### Texto fornecido
Há, porém, personagens esquecidos. Principalmente as mulheres, muitas delas capturadas por estarem junto aos cabanos. Eram arrastadas para o Forte de Tamandaré (Pernambuco), postas em círculos e mortas a golpes de cacete pela polícia. Possivelmente o forte foi construído no século 17 para enfrentar a invasão dos holandeses. Dois séculos depois, virou prisão e local de tortura aos líderes cabanos.

A história é revisitada por Ismélia da Penha Balduce Tavares, em sua tese de mestrado Mulheres na Guerrilha: práticas e estratégias femininas na Guerra dos Cabanos Alagoas e Pernambuco (1832-1850), apresentada ao Programa de Pós-Graduação em História da Ufal.

Mariana de Jesus foi uma das presas cabanas. Era viúva de José Francisco, preso e morto. Morava nas matas. Ela e os quatro filhos, Joaquim, Maria, Josefa e Manoel foram levados para o Forte de Tamandaré.

### Material reunido
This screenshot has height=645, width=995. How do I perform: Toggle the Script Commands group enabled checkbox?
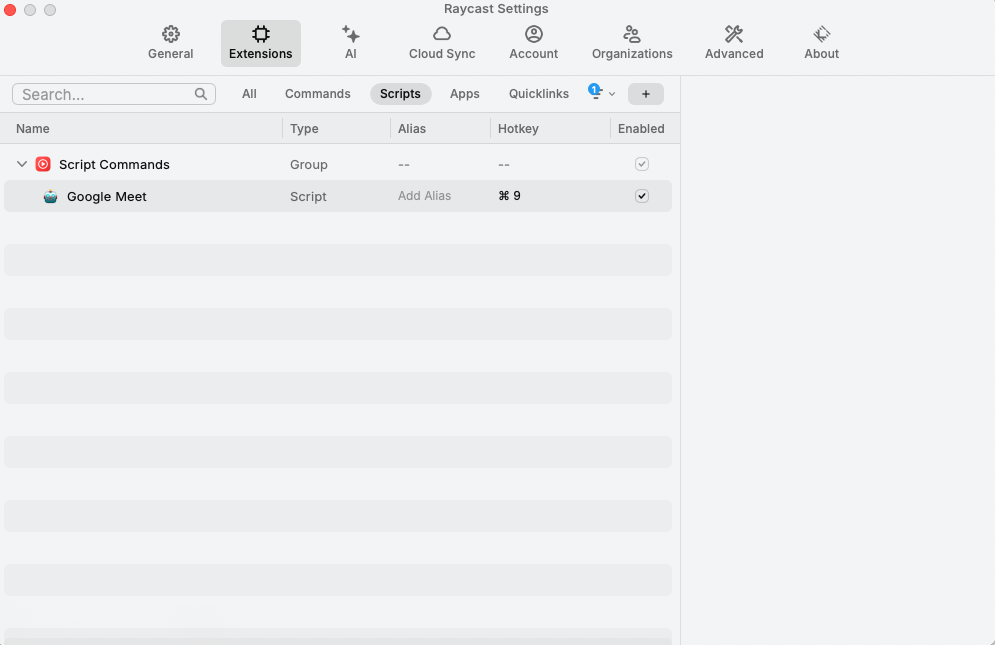pyautogui.click(x=642, y=164)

### Tarefas propostas
**A.** Segundo o texto fornecido, para qual forte eram levadas as mulheres capturadas junto aos cabanos?
**B.** Por favor, liste os nomes de todos os filhos de Mariana de Jesus mencionados no texto fornecido.

### Respostas completas
**A.** Para o Forte de Tamandaré, em Pernambuco.

**B.** Joaquim, Maria, Josefa e Manoel.